Climbing out of negativity

Academics love their work. We are more (or sometimes a little less) happy to work long hours for mediocre pay and appalling job security because we are driven by an unquenchable thirst for knowledge. Or so a common stereotype goes.

In 2014, a story emerged of an Australian government researcher (and Nobel prize contender) at the CSIRO research institution who continued to work the same long hours  even after having been retrenched. He was praised within the academy and more widely for his work ethic, discipline, humility and noble love of research.

In the academy, we tend to be fond of the idea of the selfless pursuit of science. We work because we love it and this is an honourable way to conduct oneself professionally. Collectively, we admire those who forgo personal rewards or pleasure and are instead unwaveringly dedicated to their work.

Of course, this isn’t quite accurate. We all have some experience of the academic who is “selfish.”

This academic might be personally ambitious and keen to reach the top rung of the profession. Or this person might enjoy the authority that accompanies their position. Or maybe this person’s motivations for research are a little more banal – he or she might enjoy the flexible working arrangements or travel opportunities that characterise academia.

Other times, we might encounter an academic who seems self-motivated, in that their research area aligns very closely with themselves.
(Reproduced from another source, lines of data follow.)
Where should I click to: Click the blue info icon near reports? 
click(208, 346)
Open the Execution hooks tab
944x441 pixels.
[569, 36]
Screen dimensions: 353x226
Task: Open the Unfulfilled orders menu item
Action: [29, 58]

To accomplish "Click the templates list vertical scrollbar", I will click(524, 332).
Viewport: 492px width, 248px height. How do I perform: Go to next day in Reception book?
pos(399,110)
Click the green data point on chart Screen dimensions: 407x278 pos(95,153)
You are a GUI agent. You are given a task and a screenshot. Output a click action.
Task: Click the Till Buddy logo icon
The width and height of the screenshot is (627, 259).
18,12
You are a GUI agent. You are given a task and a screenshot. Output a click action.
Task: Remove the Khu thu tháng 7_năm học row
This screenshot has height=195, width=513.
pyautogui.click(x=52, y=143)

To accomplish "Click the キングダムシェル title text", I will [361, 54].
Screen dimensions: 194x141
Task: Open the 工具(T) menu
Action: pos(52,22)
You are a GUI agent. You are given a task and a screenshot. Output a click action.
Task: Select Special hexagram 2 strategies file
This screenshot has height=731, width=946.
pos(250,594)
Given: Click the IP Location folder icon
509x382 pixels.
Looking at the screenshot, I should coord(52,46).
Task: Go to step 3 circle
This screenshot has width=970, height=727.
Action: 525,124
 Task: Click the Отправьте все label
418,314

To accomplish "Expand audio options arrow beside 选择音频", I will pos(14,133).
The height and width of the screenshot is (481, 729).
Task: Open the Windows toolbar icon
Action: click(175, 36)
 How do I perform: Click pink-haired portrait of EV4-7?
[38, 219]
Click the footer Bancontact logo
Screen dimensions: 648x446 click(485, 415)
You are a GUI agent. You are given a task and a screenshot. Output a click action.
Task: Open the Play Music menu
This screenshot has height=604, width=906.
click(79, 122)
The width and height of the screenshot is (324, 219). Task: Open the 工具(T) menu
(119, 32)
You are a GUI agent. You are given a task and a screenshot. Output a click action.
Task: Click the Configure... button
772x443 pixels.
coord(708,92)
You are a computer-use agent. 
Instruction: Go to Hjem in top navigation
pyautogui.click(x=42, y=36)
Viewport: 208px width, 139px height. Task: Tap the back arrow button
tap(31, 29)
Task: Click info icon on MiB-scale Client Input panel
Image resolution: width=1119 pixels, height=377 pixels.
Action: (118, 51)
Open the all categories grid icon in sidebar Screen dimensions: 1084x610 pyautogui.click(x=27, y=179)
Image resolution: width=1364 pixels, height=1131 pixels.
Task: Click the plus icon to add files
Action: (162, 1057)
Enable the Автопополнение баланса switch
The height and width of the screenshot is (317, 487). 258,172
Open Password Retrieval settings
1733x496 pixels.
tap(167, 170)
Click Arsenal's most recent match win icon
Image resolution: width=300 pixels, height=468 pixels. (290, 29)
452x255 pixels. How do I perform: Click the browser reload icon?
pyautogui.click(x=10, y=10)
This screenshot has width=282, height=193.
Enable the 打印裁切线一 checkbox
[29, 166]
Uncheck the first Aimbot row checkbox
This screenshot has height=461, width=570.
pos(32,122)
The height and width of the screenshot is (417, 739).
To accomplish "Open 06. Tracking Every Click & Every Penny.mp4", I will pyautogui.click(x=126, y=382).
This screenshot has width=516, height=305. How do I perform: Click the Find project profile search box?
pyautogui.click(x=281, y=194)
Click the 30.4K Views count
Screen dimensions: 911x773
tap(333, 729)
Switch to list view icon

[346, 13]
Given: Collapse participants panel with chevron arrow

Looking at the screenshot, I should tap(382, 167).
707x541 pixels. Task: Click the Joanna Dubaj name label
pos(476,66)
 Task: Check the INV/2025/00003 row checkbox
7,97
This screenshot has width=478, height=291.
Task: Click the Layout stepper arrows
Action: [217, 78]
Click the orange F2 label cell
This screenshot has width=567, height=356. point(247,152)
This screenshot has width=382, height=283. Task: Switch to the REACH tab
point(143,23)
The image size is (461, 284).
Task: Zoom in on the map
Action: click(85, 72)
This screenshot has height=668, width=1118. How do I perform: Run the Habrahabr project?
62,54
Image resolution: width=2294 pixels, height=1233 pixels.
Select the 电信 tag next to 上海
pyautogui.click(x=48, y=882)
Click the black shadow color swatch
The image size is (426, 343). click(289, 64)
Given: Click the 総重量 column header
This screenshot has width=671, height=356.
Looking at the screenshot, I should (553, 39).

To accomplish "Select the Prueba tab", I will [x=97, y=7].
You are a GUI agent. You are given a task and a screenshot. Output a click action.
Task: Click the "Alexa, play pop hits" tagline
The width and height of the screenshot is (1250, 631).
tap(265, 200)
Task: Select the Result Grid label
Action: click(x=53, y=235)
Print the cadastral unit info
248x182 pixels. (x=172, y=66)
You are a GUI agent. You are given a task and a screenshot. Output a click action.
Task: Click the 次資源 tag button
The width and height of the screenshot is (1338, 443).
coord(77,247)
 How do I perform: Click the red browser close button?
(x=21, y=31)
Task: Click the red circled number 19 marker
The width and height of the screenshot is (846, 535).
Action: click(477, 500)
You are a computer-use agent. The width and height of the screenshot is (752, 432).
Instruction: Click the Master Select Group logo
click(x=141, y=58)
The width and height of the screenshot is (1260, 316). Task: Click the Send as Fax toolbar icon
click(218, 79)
This could be the cancer patient who becomes the cancer researcher, or the psychologist, environmental researcher, sociologist or gender theorist who seems to studying him or herself.

At times this schism between the idea of the selfless academic and our actual motivation can be even greater. We often assume our fellow academics are supremely altruistic, principled people, but I can think of one or two climate scientists who surprise me with their complete lack of regard for the environment. I’m sure in other fields, for example, there is the equivalent chain-smoking epidemiologist or the sustainability researcher who never sets foot outside of a climate-controlled building.

I’m not suggesting that this is a problem, rather that we have many legitimate motivations for pursuing a research career, including “selfish” ones. Research is, after all, necessarily a self-indulgent practice – it is based on the idea that our thoughts interesting to others!

I have to confess that I often don’t “love” my work.  But my problem occurs at the small scale. Just as we like the idea of the dedicated, selfless academic, we often also like the idea of the researcher so captivated by the minutiae of his or her work that he or she forgets to venture out for even so much as a cup of tea during the work day.

Well, it turns out that my day-to-day work often bores me. I spend the bulk of my time at my laptop writing computer scripts to analyse climate data. Many of my colleagues find this an interesting, mutable challenge. Scripting is often intellectually rewarding, and they seem to revel in finding ever more clever and efficient ways to bring meaning out of large datasets.

Occasionally I also think up a neat way to do something, or find a niggly bug in a code, and clap my hands in excitement. But most days, programming is a means to an end, rather than an enjoyable task in its own right.

Coding is just one part of my job. I also go to seminars, supervise PhD students, give occasional lectures, write papers, make complex figures, sit on committees, get to spend time with interesting people and travel to exciting meetings. I love these parts of my job!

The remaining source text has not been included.